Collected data
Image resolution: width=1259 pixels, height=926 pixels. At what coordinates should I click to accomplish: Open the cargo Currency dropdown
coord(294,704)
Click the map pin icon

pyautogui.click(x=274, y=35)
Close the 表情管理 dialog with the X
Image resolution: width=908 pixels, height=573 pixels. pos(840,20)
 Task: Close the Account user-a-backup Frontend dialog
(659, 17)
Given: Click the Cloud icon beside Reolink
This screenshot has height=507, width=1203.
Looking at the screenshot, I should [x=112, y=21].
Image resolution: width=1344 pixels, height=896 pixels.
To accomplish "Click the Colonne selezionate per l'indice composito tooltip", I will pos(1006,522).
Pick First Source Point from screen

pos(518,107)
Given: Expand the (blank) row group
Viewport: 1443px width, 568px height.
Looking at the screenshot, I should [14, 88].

Exercise aim
Considering the records above, state how many lines contain the word "Given", with nothing else in your reply.

Solved problem
2